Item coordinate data
-------

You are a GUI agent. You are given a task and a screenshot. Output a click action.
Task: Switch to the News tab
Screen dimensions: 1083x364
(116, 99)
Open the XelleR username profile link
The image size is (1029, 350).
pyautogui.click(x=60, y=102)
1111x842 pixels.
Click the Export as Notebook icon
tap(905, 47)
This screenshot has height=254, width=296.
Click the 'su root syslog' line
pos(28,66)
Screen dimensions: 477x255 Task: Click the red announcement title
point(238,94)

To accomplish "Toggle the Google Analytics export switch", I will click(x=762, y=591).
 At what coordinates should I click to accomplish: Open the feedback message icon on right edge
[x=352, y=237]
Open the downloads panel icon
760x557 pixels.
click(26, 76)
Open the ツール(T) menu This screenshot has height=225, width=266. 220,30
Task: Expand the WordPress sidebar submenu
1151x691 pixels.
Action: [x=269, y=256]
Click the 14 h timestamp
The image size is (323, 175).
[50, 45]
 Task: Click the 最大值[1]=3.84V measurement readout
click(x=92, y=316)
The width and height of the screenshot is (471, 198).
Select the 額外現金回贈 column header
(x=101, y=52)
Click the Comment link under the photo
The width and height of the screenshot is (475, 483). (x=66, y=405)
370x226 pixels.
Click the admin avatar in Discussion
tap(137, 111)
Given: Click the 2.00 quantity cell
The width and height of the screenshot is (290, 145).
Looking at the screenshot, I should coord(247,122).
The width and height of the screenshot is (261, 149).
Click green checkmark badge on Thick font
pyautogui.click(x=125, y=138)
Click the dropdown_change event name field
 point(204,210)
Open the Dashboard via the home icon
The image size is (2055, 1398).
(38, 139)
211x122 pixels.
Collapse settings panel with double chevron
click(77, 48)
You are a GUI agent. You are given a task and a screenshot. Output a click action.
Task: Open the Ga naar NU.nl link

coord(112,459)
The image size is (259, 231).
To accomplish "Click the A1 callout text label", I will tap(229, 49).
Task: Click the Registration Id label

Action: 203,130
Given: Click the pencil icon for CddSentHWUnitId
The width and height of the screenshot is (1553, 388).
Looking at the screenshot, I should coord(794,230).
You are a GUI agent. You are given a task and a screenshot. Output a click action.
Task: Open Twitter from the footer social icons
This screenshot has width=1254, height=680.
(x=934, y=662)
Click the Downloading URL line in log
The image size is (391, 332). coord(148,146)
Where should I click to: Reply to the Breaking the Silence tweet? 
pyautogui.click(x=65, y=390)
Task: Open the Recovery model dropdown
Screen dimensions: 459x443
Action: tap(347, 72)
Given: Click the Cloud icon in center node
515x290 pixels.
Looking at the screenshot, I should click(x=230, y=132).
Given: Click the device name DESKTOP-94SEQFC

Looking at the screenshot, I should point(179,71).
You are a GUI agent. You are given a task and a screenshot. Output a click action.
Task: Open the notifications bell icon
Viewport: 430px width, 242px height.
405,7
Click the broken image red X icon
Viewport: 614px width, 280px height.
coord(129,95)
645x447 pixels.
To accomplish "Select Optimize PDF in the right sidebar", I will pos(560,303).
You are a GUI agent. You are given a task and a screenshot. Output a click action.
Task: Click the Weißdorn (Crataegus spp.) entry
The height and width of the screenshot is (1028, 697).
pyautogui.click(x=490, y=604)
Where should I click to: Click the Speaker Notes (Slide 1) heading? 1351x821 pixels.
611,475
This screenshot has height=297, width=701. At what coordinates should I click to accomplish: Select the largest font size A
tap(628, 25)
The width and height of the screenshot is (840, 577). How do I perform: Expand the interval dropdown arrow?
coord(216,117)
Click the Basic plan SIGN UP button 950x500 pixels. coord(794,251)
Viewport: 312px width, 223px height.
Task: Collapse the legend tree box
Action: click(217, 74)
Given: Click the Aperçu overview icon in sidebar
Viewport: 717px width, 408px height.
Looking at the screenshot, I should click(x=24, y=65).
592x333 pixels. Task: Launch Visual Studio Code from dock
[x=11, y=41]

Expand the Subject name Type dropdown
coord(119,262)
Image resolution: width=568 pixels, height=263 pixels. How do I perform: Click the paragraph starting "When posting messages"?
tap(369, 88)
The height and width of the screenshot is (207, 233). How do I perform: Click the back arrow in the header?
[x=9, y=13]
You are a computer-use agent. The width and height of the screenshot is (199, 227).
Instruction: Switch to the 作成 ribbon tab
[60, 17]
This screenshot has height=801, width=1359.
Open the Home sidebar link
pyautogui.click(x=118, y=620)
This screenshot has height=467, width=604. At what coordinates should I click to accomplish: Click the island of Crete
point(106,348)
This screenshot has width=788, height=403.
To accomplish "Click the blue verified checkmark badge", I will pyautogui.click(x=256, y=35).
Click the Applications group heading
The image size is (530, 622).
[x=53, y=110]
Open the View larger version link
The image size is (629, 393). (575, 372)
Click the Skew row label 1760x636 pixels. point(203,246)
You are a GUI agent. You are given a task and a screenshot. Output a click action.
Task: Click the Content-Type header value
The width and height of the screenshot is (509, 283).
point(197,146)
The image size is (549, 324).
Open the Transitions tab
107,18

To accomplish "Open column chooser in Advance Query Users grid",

-------

What this task involves: Can you edit all of the entries above so that every "GUI agent" becomes "screen assistant", with everything else left unchanged?

Full output:
You are a screen assistant. You are given a task and a screenshot. Output a click action.
Task: Switch to the News tab
Screen dimensions: 1083x364
(116, 99)
Open the XelleR username profile link
The image size is (1029, 350).
pyautogui.click(x=60, y=102)
1111x842 pixels.
Click the Export as Notebook icon
tap(905, 47)
This screenshot has height=254, width=296.
Click the 'su root syslog' line
pos(28,66)
Screen dimensions: 477x255 Task: Click the red announcement title
point(238,94)

To accomplish "Toggle the Google Analytics export switch", I will click(x=762, y=591).
 At what coordinates should I click to accomplish: Open the feedback message icon on right edge
[x=352, y=237]
Open the downloads panel icon
760x557 pixels.
click(26, 76)
Open the ツール(T) menu This screenshot has height=225, width=266. 220,30
Task: Expand the WordPress sidebar submenu
1151x691 pixels.
Action: [x=269, y=256]
Click the 14 h timestamp
The image size is (323, 175).
[50, 45]
 Task: Click the 最大值[1]=3.84V measurement readout
click(x=92, y=316)
The width and height of the screenshot is (471, 198).
Select the 額外現金回贈 column header
(x=101, y=52)
Click the Comment link under the photo
The width and height of the screenshot is (475, 483). (x=66, y=405)
370x226 pixels.
Click the admin avatar in Discussion
tap(137, 111)
Given: Click the 2.00 quantity cell
The width and height of the screenshot is (290, 145).
Looking at the screenshot, I should coord(247,122).
The width and height of the screenshot is (261, 149).
Click green checkmark badge on Thick font
pyautogui.click(x=125, y=138)
Click the dropdown_change event name field
 point(204,210)
Open the Dashboard via the home icon
The image size is (2055, 1398).
(38, 139)
211x122 pixels.
Collapse settings panel with double chevron
click(77, 48)
You are a screen assistant. You are given a task and a screenshot. Output a click action.
Task: Open the Ga naar NU.nl link

coord(112,459)
The image size is (259, 231).
To accomplish "Click the A1 callout text label", I will tap(229, 49).
Task: Click the Registration Id label

Action: 203,130
Given: Click the pencil icon for CddSentHWUnitId
The width and height of the screenshot is (1553, 388).
Looking at the screenshot, I should coord(794,230).
You are a screen assistant. You are given a task and a screenshot. Output a click action.
Task: Open Twitter from the footer social icons
This screenshot has width=1254, height=680.
(x=934, y=662)
Click the Downloading URL line in log
The image size is (391, 332). coord(148,146)
Where should I click to: Reply to the Breaking the Silence tweet? 
pyautogui.click(x=65, y=390)
Task: Open the Recovery model dropdown
Screen dimensions: 459x443
Action: tap(347, 72)
Given: Click the Cloud icon in center node
515x290 pixels.
Looking at the screenshot, I should click(x=230, y=132).
Given: Click the device name DESKTOP-94SEQFC

Looking at the screenshot, I should point(179,71).
You are a screen assistant. You are given a task and a screenshot. Output a click action.
Task: Open the notifications bell icon
Viewport: 430px width, 242px height.
405,7
Click the broken image red X icon
Viewport: 614px width, 280px height.
coord(129,95)
645x447 pixels.
To accomplish "Select Optimize PDF in the right sidebar", I will pos(560,303).
You are a screen assistant. You are given a task and a screenshot. Output a click action.
Task: Click the Weißdorn (Crataegus spp.) entry
The height and width of the screenshot is (1028, 697).
pyautogui.click(x=490, y=604)
Where should I click to: Click the Speaker Notes (Slide 1) heading? 1351x821 pixels.
611,475
This screenshot has height=297, width=701. At what coordinates should I click to accomplish: Select the largest font size A
tap(628, 25)
The width and height of the screenshot is (840, 577). How do I perform: Expand the interval dropdown arrow?
coord(216,117)
Click the Basic plan SIGN UP button 950x500 pixels. coord(794,251)
Viewport: 312px width, 223px height.
Task: Collapse the legend tree box
Action: click(217, 74)
Given: Click the Aperçu overview icon in sidebar
Viewport: 717px width, 408px height.
Looking at the screenshot, I should click(x=24, y=65).
592x333 pixels. Task: Launch Visual Studio Code from dock
[x=11, y=41]

Expand the Subject name Type dropdown
coord(119,262)
Image resolution: width=568 pixels, height=263 pixels. How do I perform: Click the paragraph starting "When posting messages"?
tap(369, 88)
The height and width of the screenshot is (207, 233). How do I perform: Click the back arrow in the header?
[x=9, y=13]
You are a computer-use agent. The width and height of the screenshot is (199, 227).
Instruction: Switch to the 作成 ribbon tab
[60, 17]
This screenshot has height=801, width=1359.
Open the Home sidebar link
pyautogui.click(x=118, y=620)
This screenshot has height=467, width=604. At what coordinates should I click to accomplish: Click the island of Crete
point(106,348)
This screenshot has width=788, height=403.
To accomplish "Click the blue verified checkmark badge", I will pyautogui.click(x=256, y=35).
Click the Applications group heading
The image size is (530, 622).
[x=53, y=110]
Open the View larger version link
The image size is (629, 393). (575, 372)
Click the Skew row label 1760x636 pixels. point(203,246)
You are a screen assistant. You are given a task and a screenshot. Output a click action.
Task: Click the Content-Type header value
The width and height of the screenshot is (509, 283).
point(197,146)
The image size is (549, 324).
Open the Transitions tab
107,18

To accomplish "Open column chooser in Advance Query Users grid",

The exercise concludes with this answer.